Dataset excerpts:
┄┄┄┄┄┄
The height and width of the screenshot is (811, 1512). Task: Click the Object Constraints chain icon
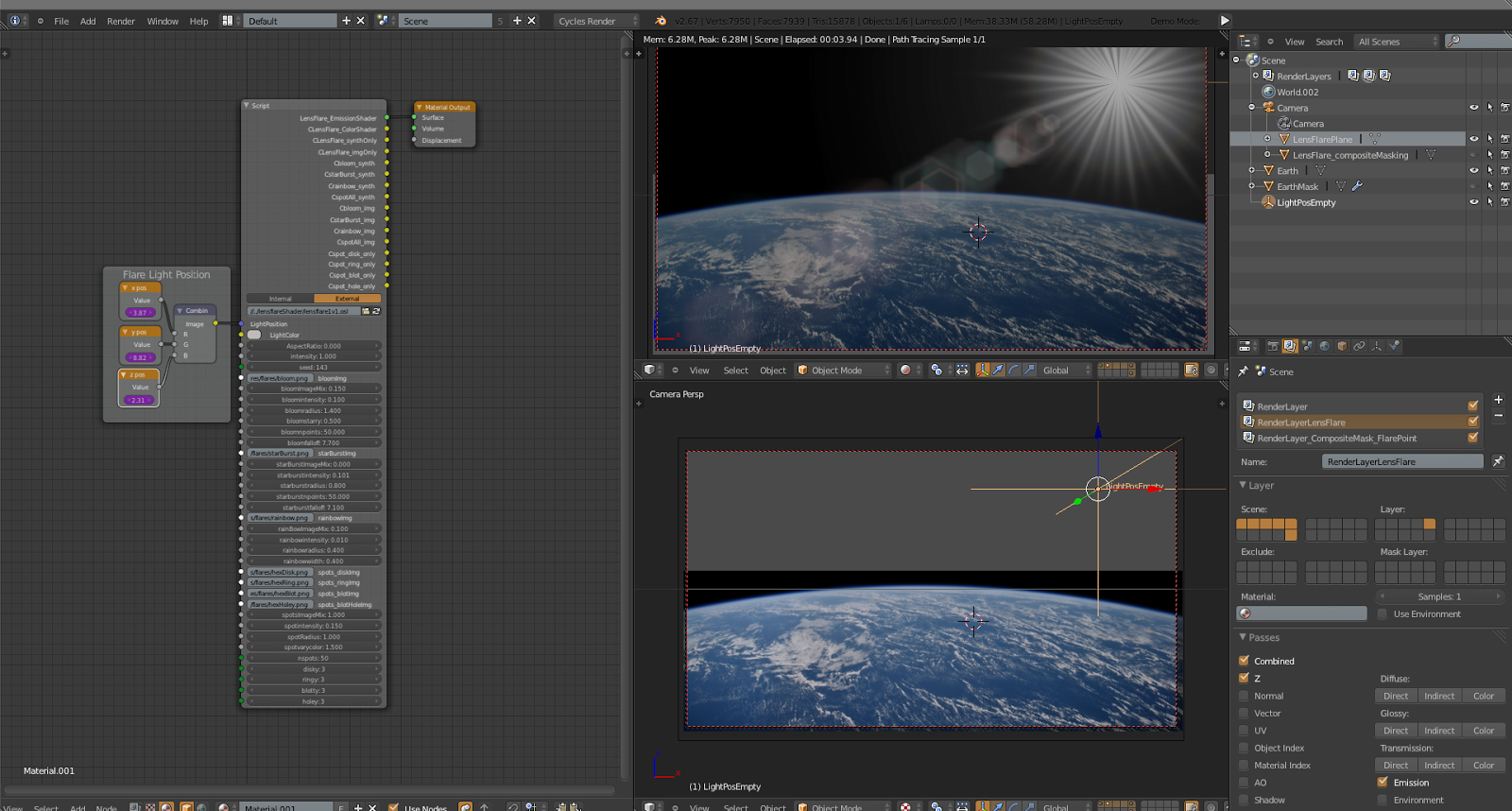(1359, 346)
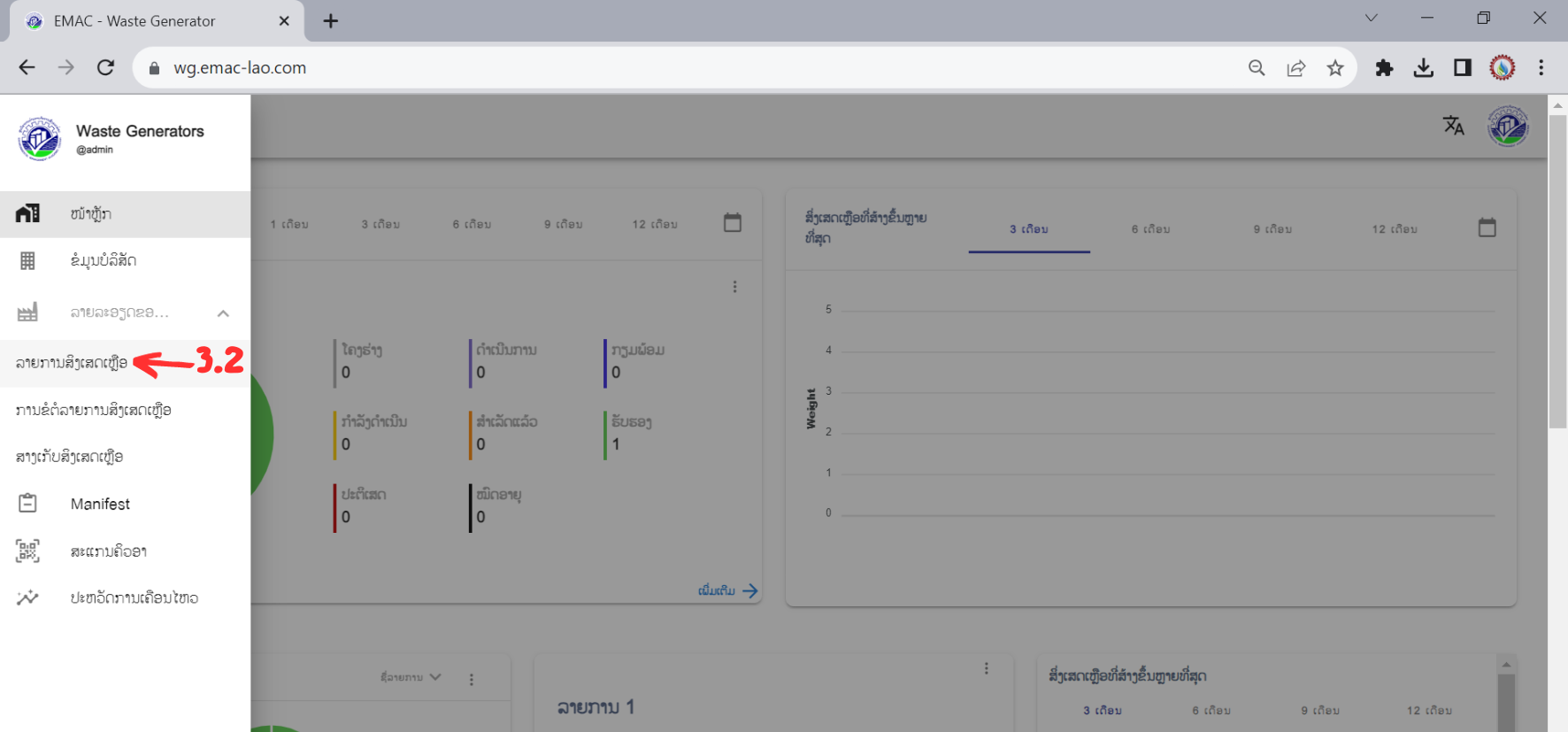Open the waste list request sidebar item

click(94, 410)
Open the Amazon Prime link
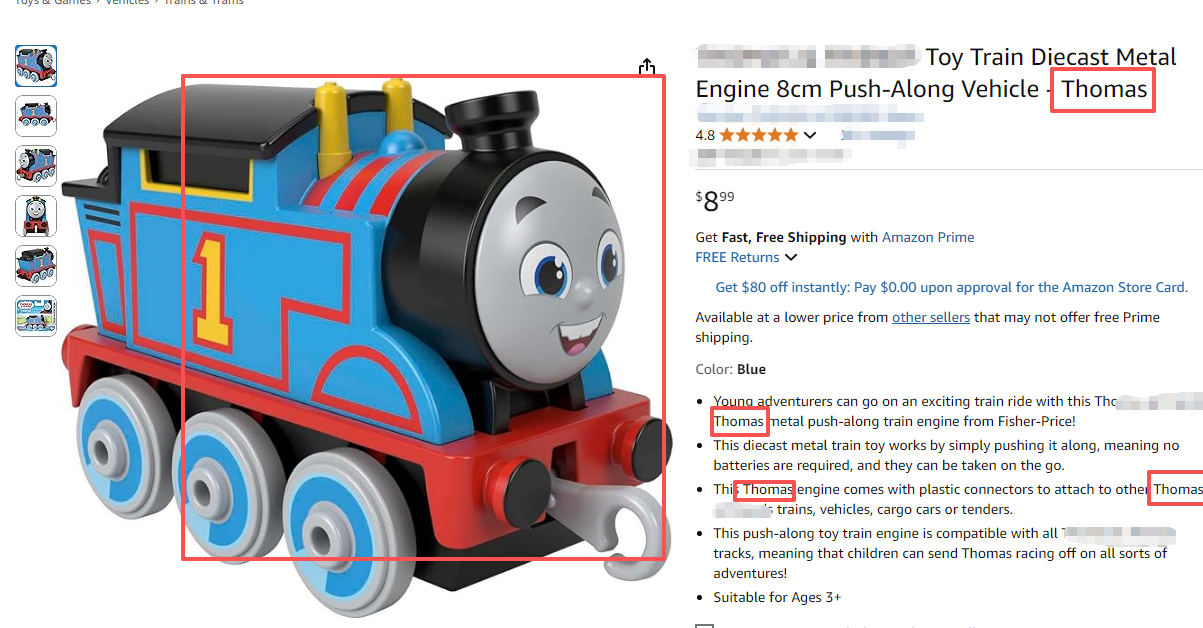The width and height of the screenshot is (1203, 628). coord(928,237)
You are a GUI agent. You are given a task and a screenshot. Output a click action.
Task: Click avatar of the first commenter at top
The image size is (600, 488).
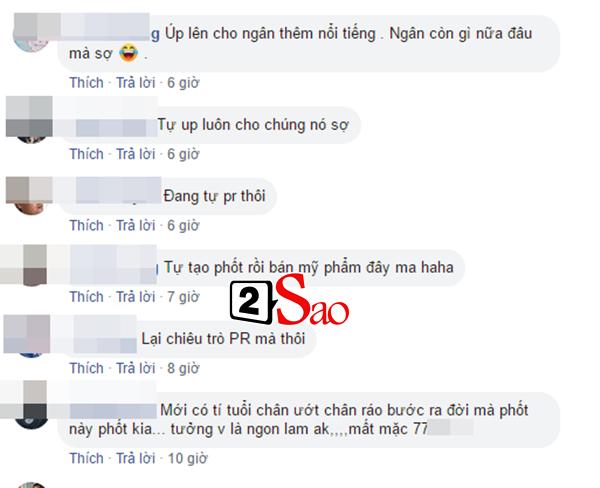pos(32,33)
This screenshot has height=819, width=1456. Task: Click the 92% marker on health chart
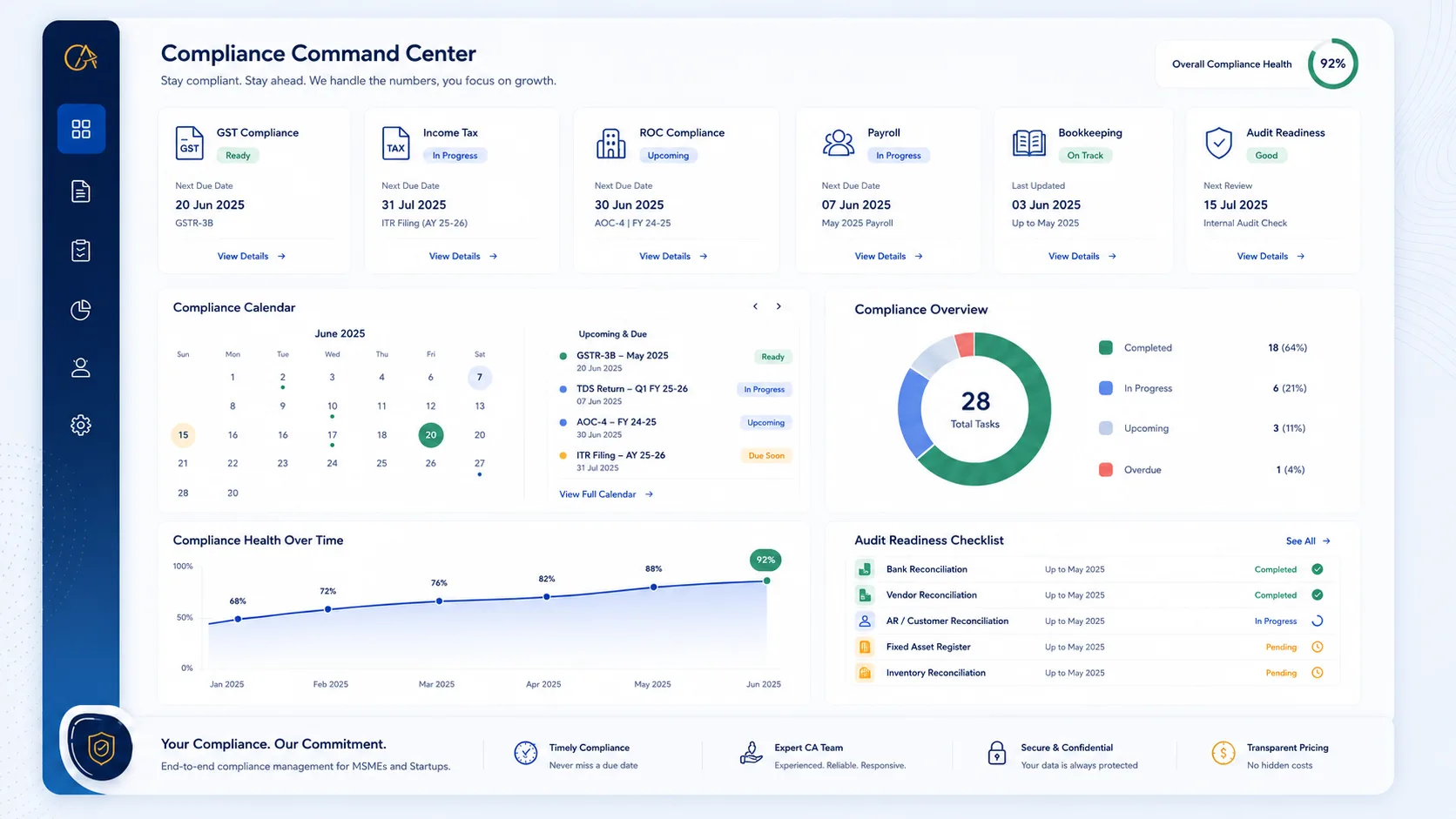pyautogui.click(x=765, y=561)
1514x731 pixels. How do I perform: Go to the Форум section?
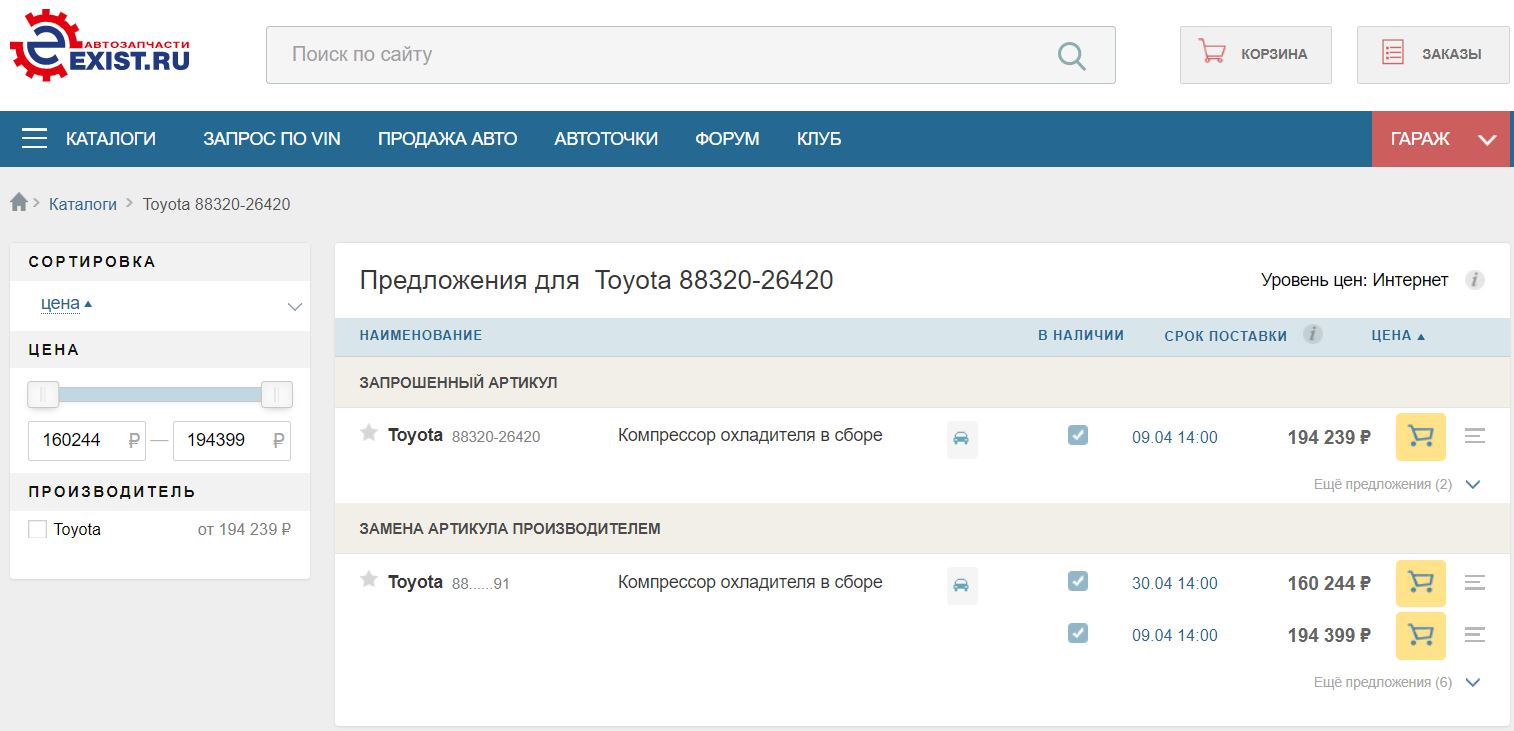[727, 139]

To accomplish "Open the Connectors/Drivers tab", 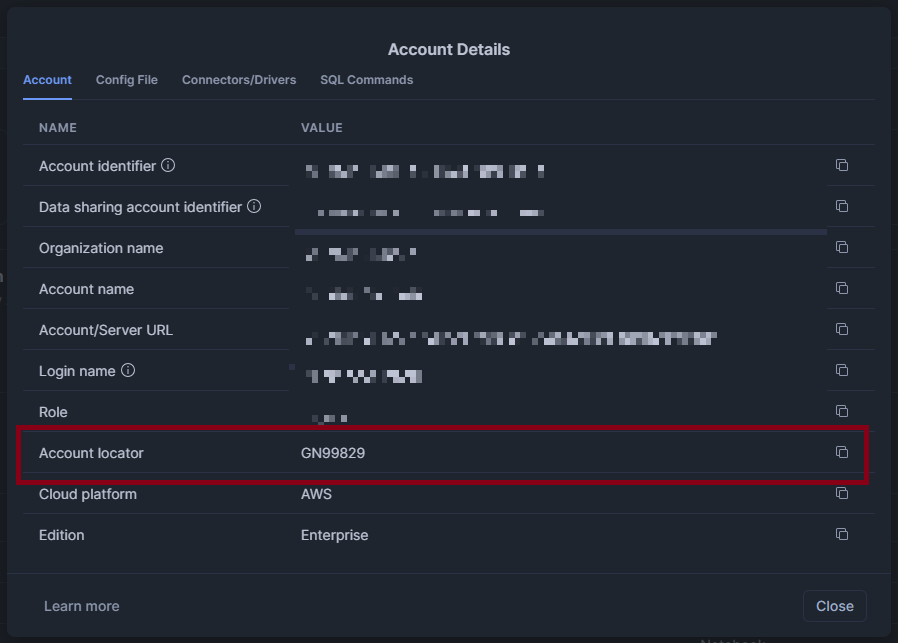I will (238, 79).
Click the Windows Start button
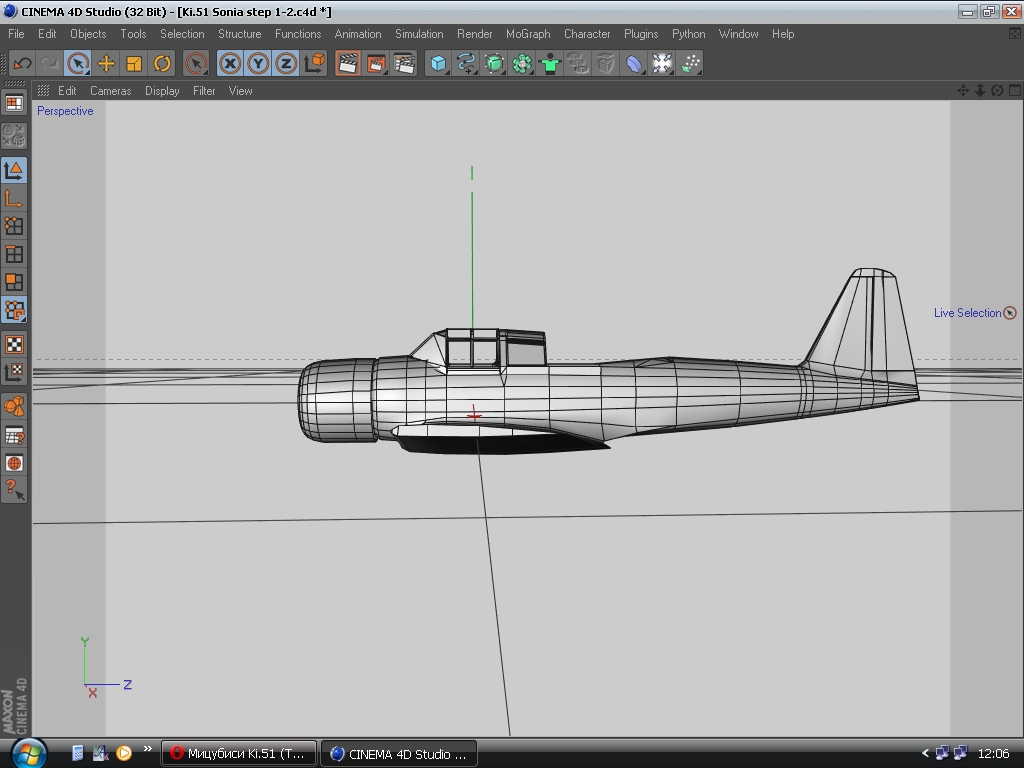The width and height of the screenshot is (1024, 768). 28,752
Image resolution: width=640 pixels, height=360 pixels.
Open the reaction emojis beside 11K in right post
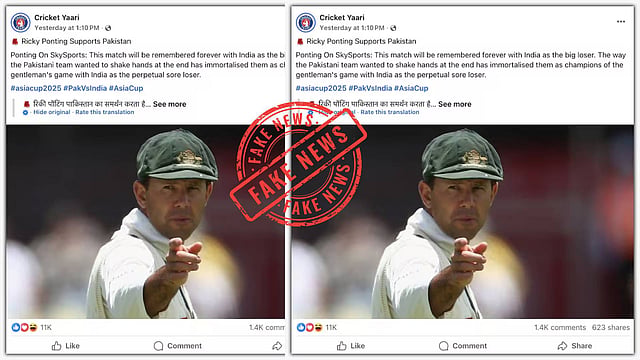(310, 327)
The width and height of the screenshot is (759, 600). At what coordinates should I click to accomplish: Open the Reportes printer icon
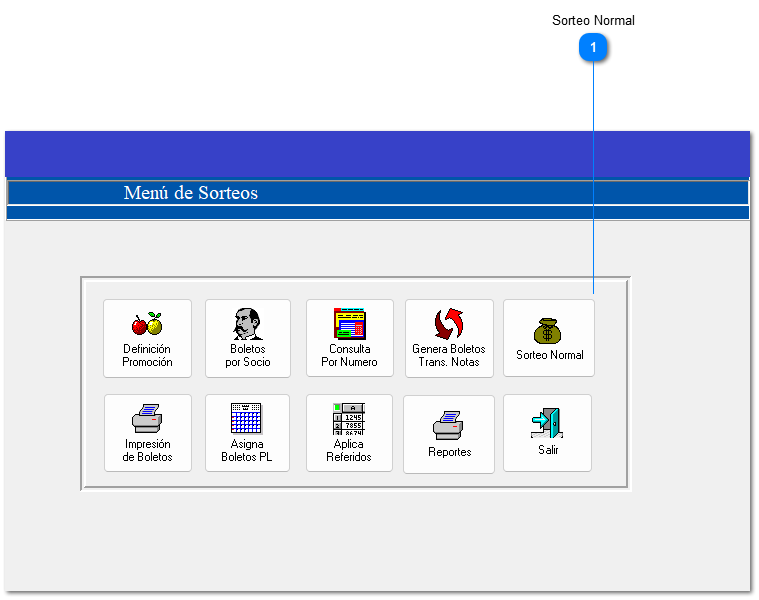click(x=449, y=424)
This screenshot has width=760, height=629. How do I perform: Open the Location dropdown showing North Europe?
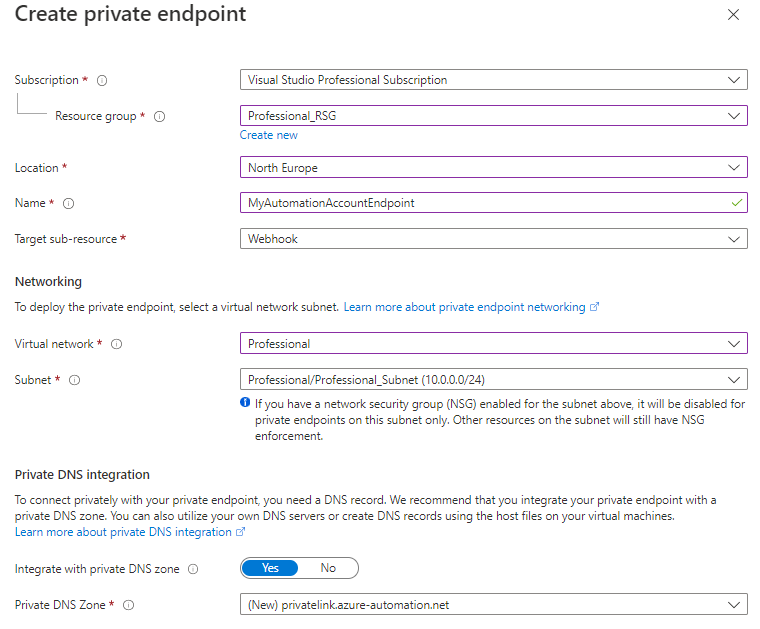click(493, 168)
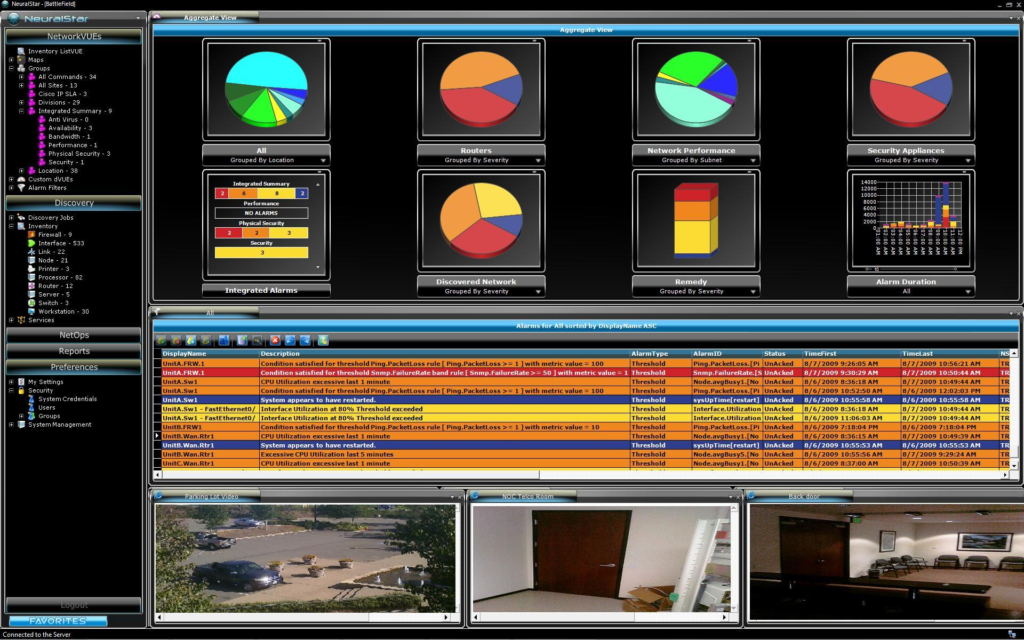Click the Router icon in Inventory list
This screenshot has width=1024, height=640.
(31, 286)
┄┄┄┄┄┄
Make an exact copy of only those lines that run from the line with "Click the Windows Start button" through the end of the records, excluding pictures.

▶ **Response**:
Click the Windows Start button
The width and height of the screenshot is (1024, 768). 28,752
Image resolution: width=640 pixels, height=360 pixels.
Open the reaction emojis beside 11K in right post
(310, 327)
The width and height of the screenshot is (759, 600). At what coordinates should I click to accomplish: Open the Reportes printer icon
click(x=449, y=424)
This screenshot has width=760, height=629. How do I perform: Open the Location dropdown showing North Europe?
click(493, 168)
Click the Router icon in Inventory list
This screenshot has width=1024, height=640.
(31, 286)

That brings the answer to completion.